Considerato che la norma impugnata, nell'introdurre il ricordato
termine di decadenza tende ovviamente alla "semplificazione e allo
snellimento delle procedure in modo da rendere quanto più possibile
sollecita ed economica l'azione amministrativa", così come previsto
dalla legge di delegazione anche e soprattutto nell'interesse stesso
degli aventi titolo alla ricongiunzione, per l'ovvia esigenza di
definire sollecitamente e razionalmente le relative posizioni, a ciò
provvedendosi non limitando il diritto, bensì con il mero mutamento
delle relative modalità temporali; sicché, in conclusione, nessuna
violazione risulta essersi verificata degli invocati parametri
costituzionali;
Visti gli artt. 26, secondo comma, della legge 11 marzo 1953, n.

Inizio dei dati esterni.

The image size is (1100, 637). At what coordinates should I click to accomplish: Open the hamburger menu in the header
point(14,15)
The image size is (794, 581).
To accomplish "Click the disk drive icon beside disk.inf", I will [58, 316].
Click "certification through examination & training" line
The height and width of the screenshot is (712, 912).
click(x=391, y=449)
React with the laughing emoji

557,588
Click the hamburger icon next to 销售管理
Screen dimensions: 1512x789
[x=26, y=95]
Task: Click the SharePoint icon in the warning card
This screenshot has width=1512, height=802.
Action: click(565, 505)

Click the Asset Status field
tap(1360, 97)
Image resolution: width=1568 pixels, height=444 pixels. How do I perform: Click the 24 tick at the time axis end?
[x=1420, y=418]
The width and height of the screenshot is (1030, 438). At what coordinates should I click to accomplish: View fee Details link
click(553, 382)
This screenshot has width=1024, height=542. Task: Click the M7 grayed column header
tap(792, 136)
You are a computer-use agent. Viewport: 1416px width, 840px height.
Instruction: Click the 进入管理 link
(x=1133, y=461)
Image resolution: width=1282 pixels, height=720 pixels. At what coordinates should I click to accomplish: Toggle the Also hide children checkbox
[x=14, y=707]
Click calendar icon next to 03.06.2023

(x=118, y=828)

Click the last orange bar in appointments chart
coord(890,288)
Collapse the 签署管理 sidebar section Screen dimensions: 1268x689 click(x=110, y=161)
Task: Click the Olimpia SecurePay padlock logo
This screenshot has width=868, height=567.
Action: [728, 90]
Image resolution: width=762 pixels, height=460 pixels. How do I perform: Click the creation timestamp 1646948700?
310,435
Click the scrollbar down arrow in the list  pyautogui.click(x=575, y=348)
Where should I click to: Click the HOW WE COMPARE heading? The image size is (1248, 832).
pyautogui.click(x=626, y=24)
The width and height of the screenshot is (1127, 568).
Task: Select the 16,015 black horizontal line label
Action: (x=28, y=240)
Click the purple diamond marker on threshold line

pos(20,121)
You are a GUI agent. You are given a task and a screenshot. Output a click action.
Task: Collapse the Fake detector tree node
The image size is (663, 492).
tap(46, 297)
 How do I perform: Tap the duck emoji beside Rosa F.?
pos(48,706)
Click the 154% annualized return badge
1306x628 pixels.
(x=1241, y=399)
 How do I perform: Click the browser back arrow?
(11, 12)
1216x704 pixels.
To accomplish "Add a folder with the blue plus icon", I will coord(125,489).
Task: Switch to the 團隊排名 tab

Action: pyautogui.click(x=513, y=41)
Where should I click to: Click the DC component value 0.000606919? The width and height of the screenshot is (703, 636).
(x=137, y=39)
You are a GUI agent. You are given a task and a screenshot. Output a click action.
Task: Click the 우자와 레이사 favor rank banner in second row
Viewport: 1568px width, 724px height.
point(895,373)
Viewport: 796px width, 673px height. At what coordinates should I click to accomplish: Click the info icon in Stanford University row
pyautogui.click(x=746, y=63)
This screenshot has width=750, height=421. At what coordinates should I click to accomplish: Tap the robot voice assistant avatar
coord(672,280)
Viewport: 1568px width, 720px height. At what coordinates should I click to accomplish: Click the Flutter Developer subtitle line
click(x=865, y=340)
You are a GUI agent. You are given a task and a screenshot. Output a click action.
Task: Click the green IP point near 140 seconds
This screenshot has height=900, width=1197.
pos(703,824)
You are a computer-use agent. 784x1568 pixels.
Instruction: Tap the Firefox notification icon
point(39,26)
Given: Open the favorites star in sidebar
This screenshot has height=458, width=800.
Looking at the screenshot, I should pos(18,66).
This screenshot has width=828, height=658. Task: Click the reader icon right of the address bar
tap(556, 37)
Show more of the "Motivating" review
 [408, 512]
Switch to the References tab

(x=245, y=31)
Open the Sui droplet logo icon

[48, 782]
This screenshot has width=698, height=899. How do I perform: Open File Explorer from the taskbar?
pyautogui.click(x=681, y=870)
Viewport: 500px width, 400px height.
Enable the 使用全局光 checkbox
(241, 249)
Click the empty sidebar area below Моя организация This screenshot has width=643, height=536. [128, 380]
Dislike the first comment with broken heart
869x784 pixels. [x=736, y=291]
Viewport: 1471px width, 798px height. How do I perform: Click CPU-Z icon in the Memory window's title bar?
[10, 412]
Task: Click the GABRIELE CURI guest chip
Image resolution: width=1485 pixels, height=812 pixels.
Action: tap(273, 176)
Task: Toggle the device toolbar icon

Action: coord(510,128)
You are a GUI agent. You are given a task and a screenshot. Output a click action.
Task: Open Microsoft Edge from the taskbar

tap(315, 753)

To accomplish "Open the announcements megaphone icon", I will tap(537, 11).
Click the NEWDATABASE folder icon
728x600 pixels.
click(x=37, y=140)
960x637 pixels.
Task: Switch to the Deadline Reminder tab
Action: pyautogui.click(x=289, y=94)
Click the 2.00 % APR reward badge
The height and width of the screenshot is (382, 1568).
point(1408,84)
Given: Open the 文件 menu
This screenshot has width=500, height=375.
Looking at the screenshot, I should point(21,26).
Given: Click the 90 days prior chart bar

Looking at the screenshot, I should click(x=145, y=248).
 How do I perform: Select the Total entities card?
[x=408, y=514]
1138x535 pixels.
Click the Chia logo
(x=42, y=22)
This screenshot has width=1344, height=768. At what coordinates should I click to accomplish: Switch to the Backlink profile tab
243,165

87, e 9, secondo comma, delle norme integrative per i giudizi davanti
alla Corte costituzionale.
Dispositivo
per questi motivi
LA CORTE COSTITUZIONALE
Dichiara la manifesta infondatezza della questione di legittimità
costituzionale dell'art. 151, terzo comma, del d.P.R. 29 dicembre
1973, n. 1092 (Approvazione del testo unico delle norme sul
trattamento di quiescenza dei dipendenti civili e militari dello
Stato), in riferimento agli artt. 3 e 76 della Costituzione,
sollevata dalla Corte dei conti con l'ordinanza in epigrafe.
Così deciso in Roma, nella sede della Corte costituzionale,
Palazzo della Consulta, il 4 aprile 1990.
Il Presidente: SAJA
Il redattore: BORZELLINO
Il cancelliere: MINELLI
Depositata in cancelleria il 12 aprile 1990.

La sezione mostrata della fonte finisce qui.